■ **Work to be completed**
Can you reproduce the past-events listing word for word, between "A well-known and" and "space of N(T).", inclusive?

■ **Passage**

#####

Past Events

Motivic Euler characteristics and the Motivic Segal-Becker theorem (Remotely)

Roy Joshua (The Ohio State University)

A well-known and very useful result in algebraic topology is the statement that the Euler characteristic of G/N(T) in singular cohomology is 1, where G is a compact Lie group and N(T) is the normalizer of a maximal torus. In the presence of a transfer map as constructed by Becker and Gottlieb the above result shows that in any generalized cohomology theory the classifying space of G is a split summand of the classifying space of N(T).

Based on this, Fabien Morel made a conjecture that an analogous motivic Euler characteristic for a split reductive group G over a field k and N(T) the normalizer of a split maximal torus is 1. We will sketch a proof of this conjecture in the first part of the talk under the assumption the base field has a square root of -1. In the second part of the talk we will apply this result to prove what we call a motivic Segal-Becker theorem for Algebraic K-Theory.

All of this is based on joint work with Gunnar Carlsson and Pablo Pelaez.

Invertibility in Category Representations

Sanjeevi Krishnan (The Ohio State University)

Slides

It is often desirable to equip a representation of a poset or more general small category with inner products on the relevant vector spaces so that the linear maps are partial isometries, maps which restrict to isometries on orthogonal complements of kernels. This sort of inner product structure can be used, for example, to simply representations of interest in multidimensional persistence, circuit design, and network coding. The existence of suitable inner product structure is much more difficult to ascertain in the general categorical setting than in the group setting. However, we can characterize the existence of a slightly weaker inner product structure as factorizability of the representation through a special dagger category called an inverse category. This factorizability admits a coordinate-free, numerical characterization that is decidable for finite categories. We give some concrete applications in circuit design. Time-permitting, we will discuss some connections between this work and a nascent theory (by others) of principle S-bundles for S an inverse semigroup. This talk is joint work with Crichton Ogle.

Limits of Dense Simplicial Complexes

Santiago Segarra (Rice University)

#####

■ **Provided material**

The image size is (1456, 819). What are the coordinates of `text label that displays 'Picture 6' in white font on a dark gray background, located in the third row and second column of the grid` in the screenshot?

#####

■ **Exercise answer**
A well-known and very useful result in algebraic topology is the statement that the Euler characteristic of G/N(T) in singular cohomology is 1, where G is a compact Lie group and N(T) is the normalizer of a maximal torus. In the presence of a transfer map as constructed by Becker and Gottlieb the above result shows that in any generalized cohomology theory the classifying space of G is a split summand of the classifying space of N(T).